Provided information:
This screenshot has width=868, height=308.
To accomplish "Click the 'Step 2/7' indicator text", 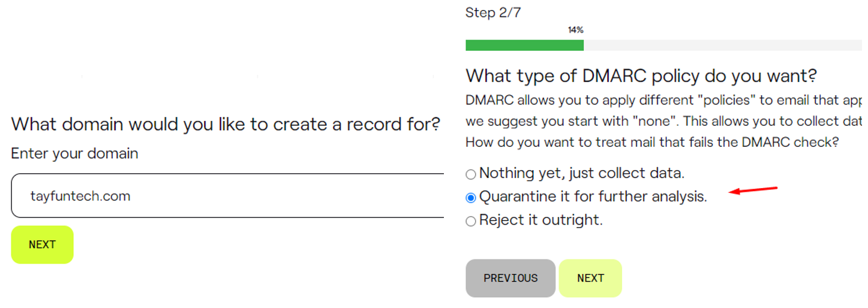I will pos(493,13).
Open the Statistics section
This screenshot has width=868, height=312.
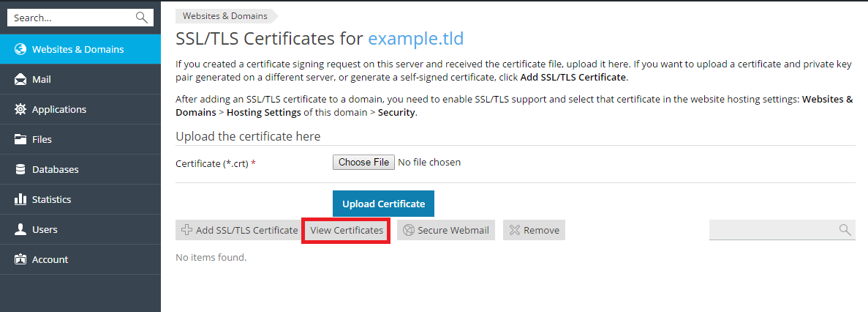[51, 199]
==
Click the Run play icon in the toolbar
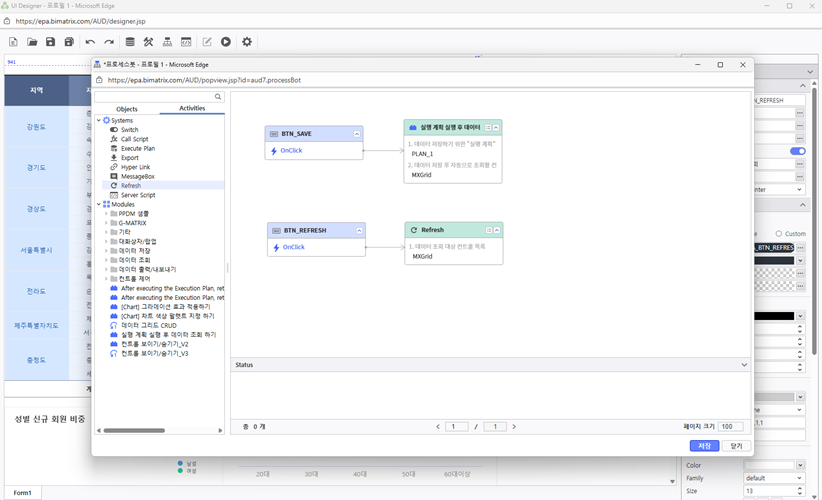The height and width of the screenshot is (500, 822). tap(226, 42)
--
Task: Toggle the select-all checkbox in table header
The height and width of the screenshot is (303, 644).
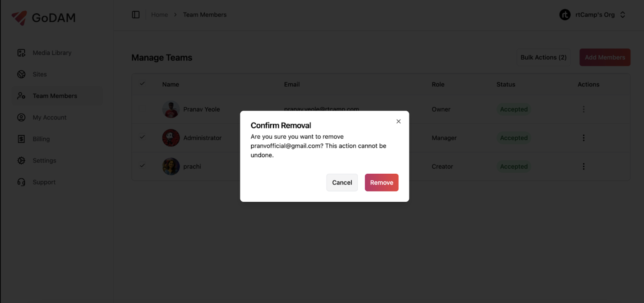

What needs to be done: All lines above from the line with "Task: Toggle the" through the line with "The height and width of the screenshot is (303, 644).", both included, are to be set down exactly, with nothing else.

Answer to this exercise:
Task: Toggle the select-all checkbox in table header
The height and width of the screenshot is (303, 644).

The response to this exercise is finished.